Round your answers to the nearest hundredth.


6 pts. C. Draw the vector sum v + w, which represents the distance the boat is from her starting
place. Find the component form of v + w, the magnitude of v + w, and the direction.
Answered by Steve
I can't help with the drawing, so if that's a big problem, review your text and google stuff.

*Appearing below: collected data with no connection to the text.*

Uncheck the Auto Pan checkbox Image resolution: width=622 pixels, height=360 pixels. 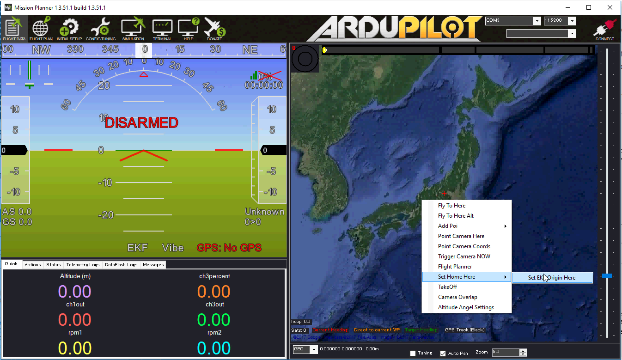coord(443,354)
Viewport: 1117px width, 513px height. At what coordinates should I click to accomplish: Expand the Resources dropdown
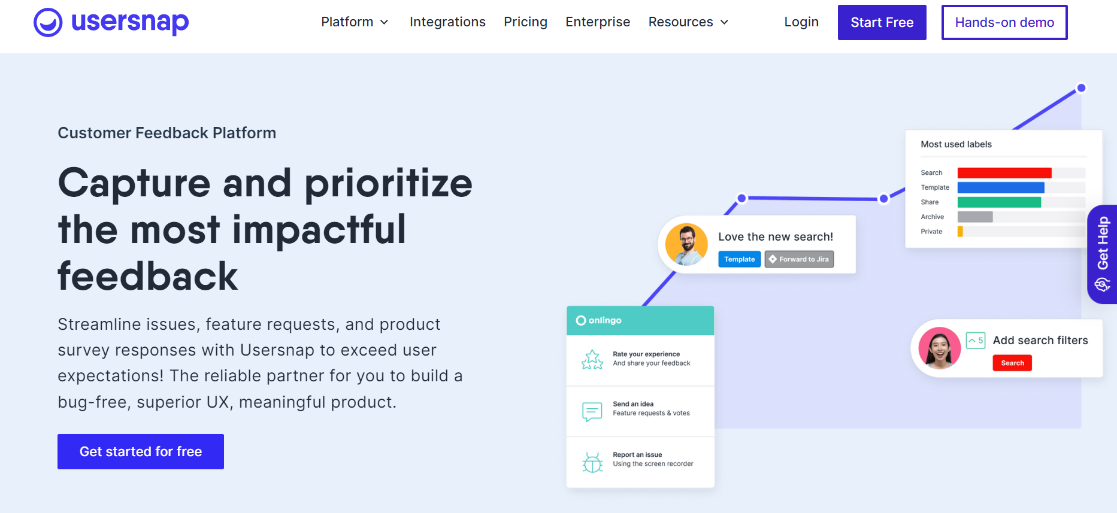click(681, 22)
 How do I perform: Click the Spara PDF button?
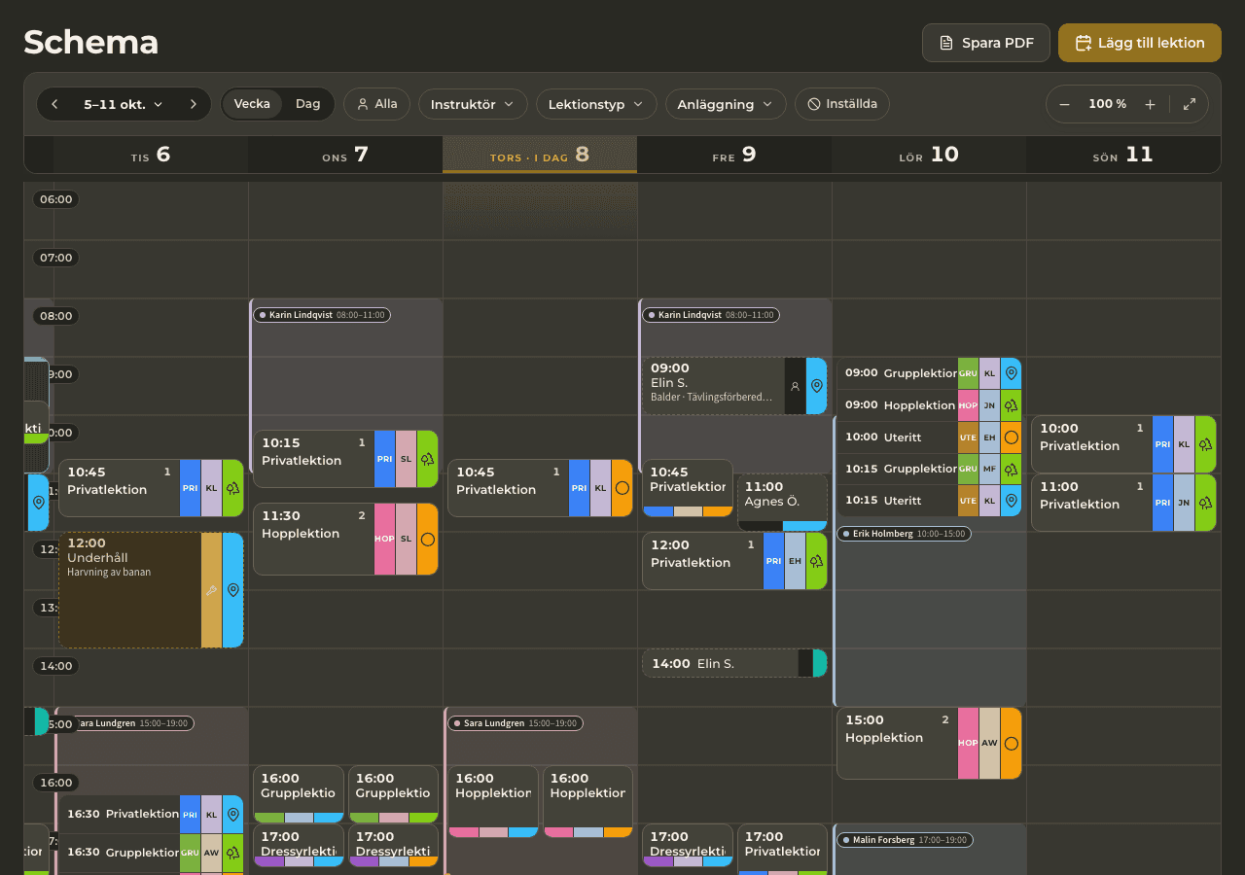click(986, 43)
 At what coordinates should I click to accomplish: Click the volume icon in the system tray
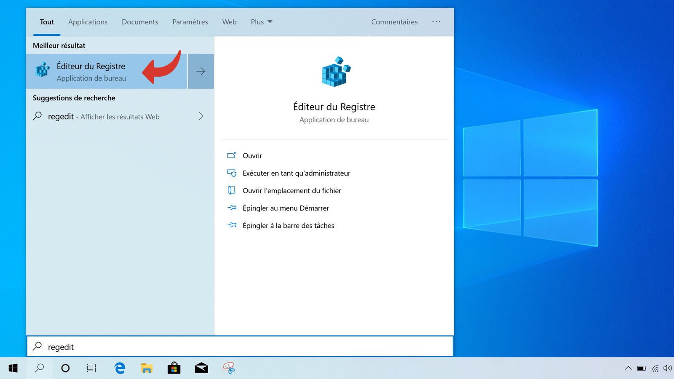667,368
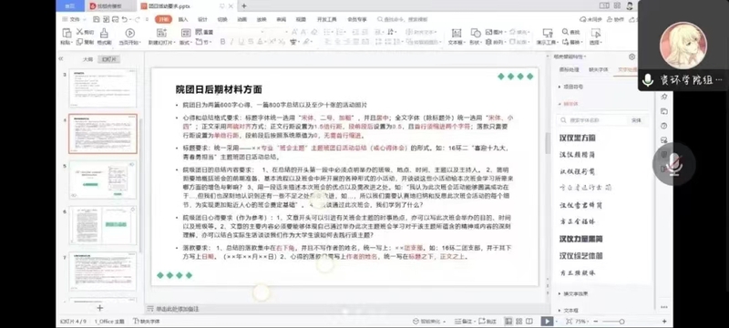Switch to 大纲 outline tab
Viewport: 729px width, 328px height.
tap(87, 59)
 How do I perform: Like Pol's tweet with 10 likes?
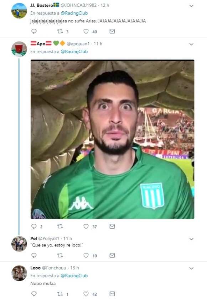click(x=86, y=255)
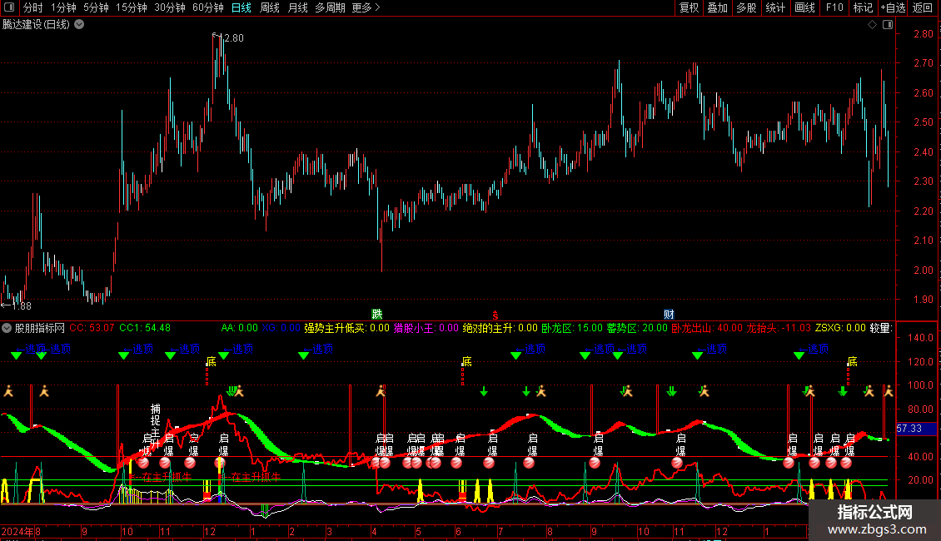
Task: Switch to the 周线 weekly period tab
Action: [270, 7]
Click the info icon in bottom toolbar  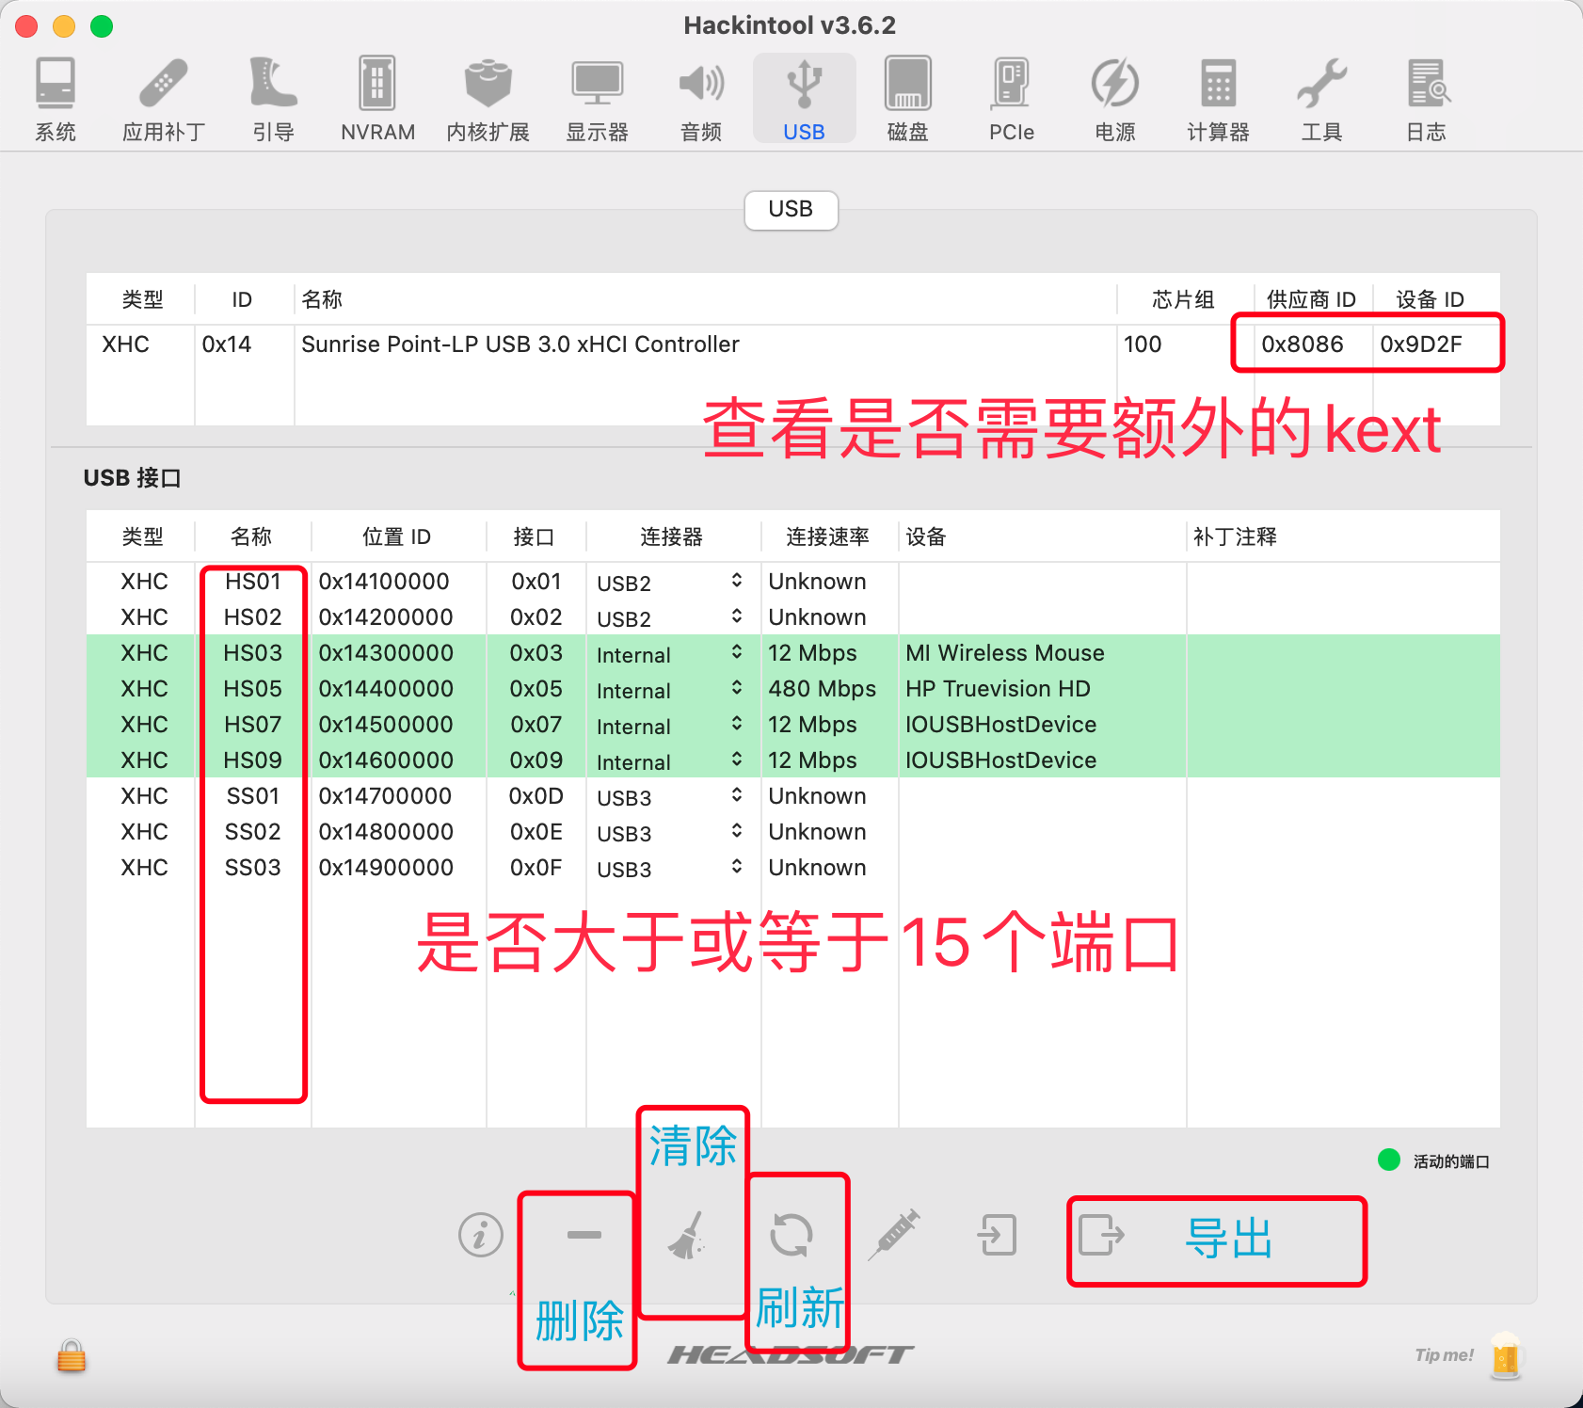pyautogui.click(x=480, y=1235)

Assuming that you drew vector v, then it should be clear that the components are

x: 20 sin70° = 18.79
y: 20 cos70° = 6.84

similarly, w has components

x: 10 sin60° = 8.66
y: -10 cos60° = -5.00

To get v+w, just add the respective components

w = <27.45,1.84>
|w| = √(27.45^2 + 1.84^2) = 27.51
θ = 3.83°

As a heading, that is E3.83°N or 86.17° on the 360° from due North orientation.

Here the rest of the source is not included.